Che l’ambiente in cui viviamo potesse influenzare la qualità degli spermatozoi lo si supponeva. Ma lo studio spagnolo presentato a Londra al quarantaduesimo congresso di Eshre, la società europea di embriologia e medicina della riproduzione, non lascia spazio a troppi dubbi. Nello studio prospettico multicentrico, realizzato tra giugno 2024 e dicembre 2025, sono stati presi in esame 386 campioni di seme di uomini che si stavano sottoponendo a procedure di procreazione assistita in quattro diverse regioni della Spagna (Nord, Sud, Sud-est e Centro) e per ogni campione sono stati studiati il volume del seme, la concentrazione, la motilità, la morfologia, la conta complessiva degli spermatozoi e la presenza di astenozoospermia (riduzione della motilità degli spermatozoi) o teratozoospermia, ovvero una forma anomala degli spermatozoi.

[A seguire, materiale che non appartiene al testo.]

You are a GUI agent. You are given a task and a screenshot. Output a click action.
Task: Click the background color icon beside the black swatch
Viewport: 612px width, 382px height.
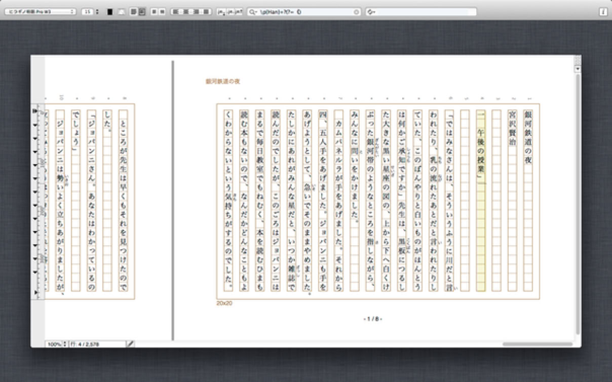tap(120, 12)
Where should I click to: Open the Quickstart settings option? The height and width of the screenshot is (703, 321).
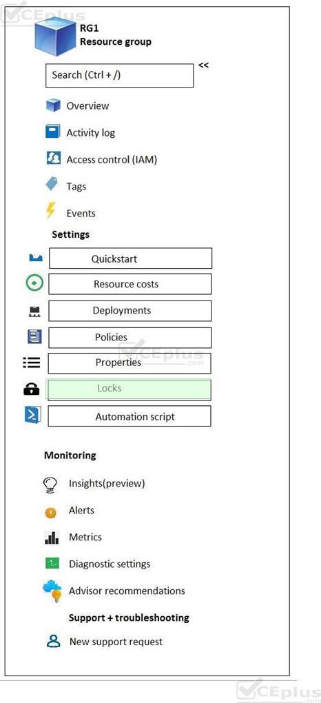[x=130, y=258]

Questi dati sono poi stati incrociati con altri fattori relativi a ogni singolo partecipante: residenza, peso, storia medica, attività fisica, esposizione a prodotti chimici, assunzione di farmaci, alcol, droghe, caffè e abitudine al fumo. I risultati hanno stupito gli stessi ricercatori per le più che evidenti differenze geografiche che, eliminando altri fattori confondenti, non potevano che essere legate all’ambiente in cui vivevano gli uomini indagati, e di quanto questo ambiente fosse inquinato.